The next, a “Joy of Christmas” program to replace the group’s usual Christmas concerts (which drew more than 5,000 people over three performances last year), will feature lesser known corners of Washington National Cathedral — taking viewers through its smaller chapels and chambers. And a video due in the spring will find the CCS collaborating with Stanley J. Thurston and his Heritage Signature Chorale, with a program centered on compositions from Black composers.

As vital as the community formed by the chorus is, Eanes put practical protections first.

“We went under the notion that this is not essential work,” he says. “So it does not hurt us to take every single precaution we can.

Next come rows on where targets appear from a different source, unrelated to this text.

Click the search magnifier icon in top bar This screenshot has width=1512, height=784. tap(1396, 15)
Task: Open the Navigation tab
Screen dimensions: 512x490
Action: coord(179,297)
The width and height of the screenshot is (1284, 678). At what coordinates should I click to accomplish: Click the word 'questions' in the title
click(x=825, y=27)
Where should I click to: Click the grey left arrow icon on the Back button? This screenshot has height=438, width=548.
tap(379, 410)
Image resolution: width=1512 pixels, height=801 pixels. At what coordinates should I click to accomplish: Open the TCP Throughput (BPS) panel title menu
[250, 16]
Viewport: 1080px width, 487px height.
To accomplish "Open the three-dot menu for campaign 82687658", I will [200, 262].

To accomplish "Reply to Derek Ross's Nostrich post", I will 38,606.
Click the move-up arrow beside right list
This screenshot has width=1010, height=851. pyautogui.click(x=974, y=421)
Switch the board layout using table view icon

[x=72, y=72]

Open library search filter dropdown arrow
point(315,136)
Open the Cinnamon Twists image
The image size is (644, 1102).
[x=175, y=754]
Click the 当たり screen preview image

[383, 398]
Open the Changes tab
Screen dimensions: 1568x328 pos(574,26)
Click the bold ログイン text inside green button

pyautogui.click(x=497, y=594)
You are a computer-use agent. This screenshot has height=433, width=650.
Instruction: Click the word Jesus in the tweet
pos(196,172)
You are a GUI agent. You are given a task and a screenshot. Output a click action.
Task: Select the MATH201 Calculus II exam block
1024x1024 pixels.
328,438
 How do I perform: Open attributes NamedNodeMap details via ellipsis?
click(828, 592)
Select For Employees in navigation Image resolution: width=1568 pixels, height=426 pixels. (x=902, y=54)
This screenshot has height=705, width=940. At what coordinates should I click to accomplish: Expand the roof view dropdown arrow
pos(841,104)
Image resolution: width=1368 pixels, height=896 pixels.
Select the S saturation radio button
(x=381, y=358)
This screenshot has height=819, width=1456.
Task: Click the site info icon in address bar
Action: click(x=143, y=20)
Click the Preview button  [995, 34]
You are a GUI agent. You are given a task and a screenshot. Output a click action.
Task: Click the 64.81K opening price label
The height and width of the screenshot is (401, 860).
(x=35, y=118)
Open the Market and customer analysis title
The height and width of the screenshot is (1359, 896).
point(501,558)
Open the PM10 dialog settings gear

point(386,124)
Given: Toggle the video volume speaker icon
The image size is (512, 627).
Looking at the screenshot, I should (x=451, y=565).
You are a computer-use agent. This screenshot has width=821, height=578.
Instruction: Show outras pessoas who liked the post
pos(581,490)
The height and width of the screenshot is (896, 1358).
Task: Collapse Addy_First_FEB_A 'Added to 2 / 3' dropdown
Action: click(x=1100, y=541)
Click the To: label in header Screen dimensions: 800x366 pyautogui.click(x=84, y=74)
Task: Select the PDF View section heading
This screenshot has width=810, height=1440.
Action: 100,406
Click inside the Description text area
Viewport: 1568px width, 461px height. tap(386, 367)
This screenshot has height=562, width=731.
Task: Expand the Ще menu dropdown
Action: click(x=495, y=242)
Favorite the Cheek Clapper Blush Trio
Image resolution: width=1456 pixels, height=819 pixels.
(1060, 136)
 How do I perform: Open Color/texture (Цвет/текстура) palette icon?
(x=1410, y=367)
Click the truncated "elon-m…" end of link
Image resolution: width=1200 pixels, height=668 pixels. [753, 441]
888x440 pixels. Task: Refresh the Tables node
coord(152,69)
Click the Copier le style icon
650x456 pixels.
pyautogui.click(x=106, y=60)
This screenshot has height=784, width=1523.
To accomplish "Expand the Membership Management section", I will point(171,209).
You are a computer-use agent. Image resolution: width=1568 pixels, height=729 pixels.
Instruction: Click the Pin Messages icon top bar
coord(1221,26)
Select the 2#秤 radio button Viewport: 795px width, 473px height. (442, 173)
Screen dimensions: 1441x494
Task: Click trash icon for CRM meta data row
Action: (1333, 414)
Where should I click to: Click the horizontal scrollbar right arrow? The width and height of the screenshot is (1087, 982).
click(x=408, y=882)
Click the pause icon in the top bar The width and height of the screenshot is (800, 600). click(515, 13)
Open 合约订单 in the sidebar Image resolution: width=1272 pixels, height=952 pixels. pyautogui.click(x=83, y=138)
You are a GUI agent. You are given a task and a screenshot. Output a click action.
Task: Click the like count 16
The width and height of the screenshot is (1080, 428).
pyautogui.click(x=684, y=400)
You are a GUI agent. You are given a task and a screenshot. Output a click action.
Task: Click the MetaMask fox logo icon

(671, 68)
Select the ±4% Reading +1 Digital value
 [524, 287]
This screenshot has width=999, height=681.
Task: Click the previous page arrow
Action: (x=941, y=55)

In other words, Beethoven is important, but it’s more important that everybody stays healthy.”

And to eliminate any uncertainty about the soundness of the measures they planned to enact to safely record the performances — testing, quarantining, masking, and eight to 12 feet of distance inside the cathedral — they went to the guy in charge. (By which I mean infectious-disease expert Anthony S. Fauci.)

“I heard the man likes to answer emails at all hours of the night, and he called me,” Eanes says. “We had a conversation about it. He made some recommendations. And I thought if this guy isn’t saying you’re nuts, and if he’s looking at our recommendations and saying, ‘Yeah, you can do this,’ then we’re going to do it.”

Part of this resolve to bring choruses back together extends quite naturally from a long, proud, inbuilt American tradition of obsessive show-must-go-on-ism. But why is it that the show must go on? It became cruelly crystal clear only once all the shows were called off, but in singing together, we also learn something about living together, and, at the moment, our country could use some rehearsal.

“People really need music in their lives,” Bielawa says. “They need it right now. I need it now. It’s completely selfish. I need to open up my Google Drive and see 35 singers singing some kooky phrase. I need to hear people shouting.”